New Communication Technologies and Old Discrimination: Multisemiotic Analysis of Gender Inequality in Politicians’ Photographs
ISA-RC14 Interim Conference 2016, New Delhi (February, 26-28, 2017)
Posted: 7 Jan 2017
Date Written: January 4, 2017
Abstract
This report presents a contribution to multisemiotic theory by means of the multimodal analysis of a sample of Russian women politicians’ photographs. The focus of research is on the interaction between the viewer and the picture that is, according to Kress and Van Leeuwen, the interactive meanings in images, and gender inequality in viewer’s perception. According to Van Leeuwen multisemiotics can investigate interactive meanings in images and other visual resources and indicates how these resources are used in specific historical, cultural and institutional contexts, and how people talk about them in these contexts – plan them, teach them, justify them, critique them, etc. (Van Leeuwen, 2005: 3). The data comes from 150 photographs of the Russian women politicians and 150 photographs of the Russian men politicians. 300 photographs were specifically chosen by the authors in order to be acceptable for coding. The study was conducted in two stages.
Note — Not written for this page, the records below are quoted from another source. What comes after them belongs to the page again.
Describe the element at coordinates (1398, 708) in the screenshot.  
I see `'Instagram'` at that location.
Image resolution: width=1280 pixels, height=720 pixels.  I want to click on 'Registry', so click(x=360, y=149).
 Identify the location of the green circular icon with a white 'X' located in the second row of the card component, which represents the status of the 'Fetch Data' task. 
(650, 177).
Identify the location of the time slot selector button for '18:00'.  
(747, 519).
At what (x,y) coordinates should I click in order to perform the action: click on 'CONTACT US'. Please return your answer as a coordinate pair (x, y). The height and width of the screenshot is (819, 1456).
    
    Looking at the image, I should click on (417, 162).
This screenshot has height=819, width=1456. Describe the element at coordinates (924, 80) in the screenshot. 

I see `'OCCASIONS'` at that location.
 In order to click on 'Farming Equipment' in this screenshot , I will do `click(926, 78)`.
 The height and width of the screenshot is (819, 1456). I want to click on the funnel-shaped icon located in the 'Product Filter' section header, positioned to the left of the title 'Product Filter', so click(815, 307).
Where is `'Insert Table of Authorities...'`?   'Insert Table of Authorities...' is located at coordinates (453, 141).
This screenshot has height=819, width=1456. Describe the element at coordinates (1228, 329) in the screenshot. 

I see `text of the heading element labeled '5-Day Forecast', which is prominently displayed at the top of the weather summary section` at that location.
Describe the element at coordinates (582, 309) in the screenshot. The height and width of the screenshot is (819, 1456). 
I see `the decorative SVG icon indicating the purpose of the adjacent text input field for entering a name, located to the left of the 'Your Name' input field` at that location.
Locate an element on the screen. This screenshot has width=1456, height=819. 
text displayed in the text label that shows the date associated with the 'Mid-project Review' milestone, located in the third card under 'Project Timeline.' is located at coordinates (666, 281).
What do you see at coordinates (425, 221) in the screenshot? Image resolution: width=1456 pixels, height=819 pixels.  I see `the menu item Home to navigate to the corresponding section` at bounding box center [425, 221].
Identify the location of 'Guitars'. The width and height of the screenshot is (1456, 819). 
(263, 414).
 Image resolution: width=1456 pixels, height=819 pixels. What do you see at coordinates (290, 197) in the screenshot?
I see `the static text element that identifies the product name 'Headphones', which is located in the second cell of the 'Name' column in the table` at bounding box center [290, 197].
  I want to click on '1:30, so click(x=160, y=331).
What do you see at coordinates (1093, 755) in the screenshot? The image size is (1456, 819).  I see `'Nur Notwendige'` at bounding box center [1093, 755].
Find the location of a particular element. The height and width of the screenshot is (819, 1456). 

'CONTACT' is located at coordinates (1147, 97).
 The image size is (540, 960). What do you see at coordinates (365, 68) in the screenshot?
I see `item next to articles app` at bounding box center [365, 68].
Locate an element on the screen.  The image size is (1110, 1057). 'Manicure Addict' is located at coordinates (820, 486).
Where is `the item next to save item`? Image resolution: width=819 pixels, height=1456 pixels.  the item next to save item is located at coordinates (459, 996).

In the first stage, authors encoded the full photograph corpus according to interpersonal metafunction’s codes based on the Kress and Van Leeuwen’s Systemic Functional Linguistics for images and chose 12 photographs of political leaders (6 men and 6 women). In the second stage, the group of Russian informants evaluated facial expressions on these photographs and answered to the questions. The results show that Russians have tendency to discriminate the women facial expressions and offer them humiliating statements. To some extent, it is a problem a presentation of women in photos because the women in the photograph are presented with other angles than men.